● **Task requirements**: Starting at the line that contains "פוליטיקה ודת (1275, 490)", transcribe each line exactly through the last line of the data. Include nothing else.

● **Dataset records**:

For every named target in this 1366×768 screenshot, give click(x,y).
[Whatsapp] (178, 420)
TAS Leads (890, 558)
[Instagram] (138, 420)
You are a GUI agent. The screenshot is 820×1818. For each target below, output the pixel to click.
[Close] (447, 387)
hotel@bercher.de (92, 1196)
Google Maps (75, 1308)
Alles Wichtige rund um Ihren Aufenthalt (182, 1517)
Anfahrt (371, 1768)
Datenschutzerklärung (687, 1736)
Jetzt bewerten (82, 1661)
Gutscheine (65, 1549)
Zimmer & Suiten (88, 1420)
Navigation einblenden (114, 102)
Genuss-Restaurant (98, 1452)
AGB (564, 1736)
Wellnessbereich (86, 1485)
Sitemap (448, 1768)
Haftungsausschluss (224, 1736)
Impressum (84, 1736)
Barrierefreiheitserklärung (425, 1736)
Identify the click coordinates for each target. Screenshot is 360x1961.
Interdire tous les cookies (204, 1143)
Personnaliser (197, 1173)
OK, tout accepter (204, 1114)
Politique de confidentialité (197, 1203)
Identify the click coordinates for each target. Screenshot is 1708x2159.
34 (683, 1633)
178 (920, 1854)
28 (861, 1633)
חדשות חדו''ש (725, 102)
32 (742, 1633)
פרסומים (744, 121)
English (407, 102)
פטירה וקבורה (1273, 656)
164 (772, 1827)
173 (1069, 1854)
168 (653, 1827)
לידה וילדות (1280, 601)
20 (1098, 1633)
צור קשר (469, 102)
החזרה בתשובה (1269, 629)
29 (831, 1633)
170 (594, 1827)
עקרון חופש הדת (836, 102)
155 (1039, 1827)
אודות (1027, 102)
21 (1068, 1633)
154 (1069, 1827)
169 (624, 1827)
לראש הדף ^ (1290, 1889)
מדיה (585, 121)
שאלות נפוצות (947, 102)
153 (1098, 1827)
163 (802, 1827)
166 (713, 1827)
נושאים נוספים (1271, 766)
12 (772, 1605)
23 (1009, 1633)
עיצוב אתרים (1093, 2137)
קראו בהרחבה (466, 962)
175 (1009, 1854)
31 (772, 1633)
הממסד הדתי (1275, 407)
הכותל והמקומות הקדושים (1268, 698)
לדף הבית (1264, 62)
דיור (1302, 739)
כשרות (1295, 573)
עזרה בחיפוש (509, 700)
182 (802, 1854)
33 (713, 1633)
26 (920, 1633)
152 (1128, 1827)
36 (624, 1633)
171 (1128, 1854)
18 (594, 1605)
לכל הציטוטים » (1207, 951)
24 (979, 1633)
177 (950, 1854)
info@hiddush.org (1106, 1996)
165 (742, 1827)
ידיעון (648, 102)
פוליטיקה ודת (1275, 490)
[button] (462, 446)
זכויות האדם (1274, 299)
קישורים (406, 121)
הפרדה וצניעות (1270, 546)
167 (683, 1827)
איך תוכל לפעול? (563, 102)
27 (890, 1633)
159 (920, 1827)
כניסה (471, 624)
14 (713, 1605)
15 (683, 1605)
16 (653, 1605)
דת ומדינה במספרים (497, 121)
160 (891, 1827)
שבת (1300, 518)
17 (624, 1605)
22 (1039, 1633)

● **Response area**:
פוליטיקה ודת (1275, 490)
[button] (462, 446)
זכויות האדם (1274, 299)
קישורים (406, 121)
הפרדה וצניעות (1270, 546)
167 (683, 1827)
איך תוכל לפעול? (563, 102)
27 (890, 1633)
159 (920, 1827)
כניסה (471, 624)
14 (713, 1605)
15 (683, 1605)
16 (653, 1605)
דת ומדינה במספרים (497, 121)
160 (891, 1827)
שבת (1300, 518)
17 (624, 1605)
22 (1039, 1633)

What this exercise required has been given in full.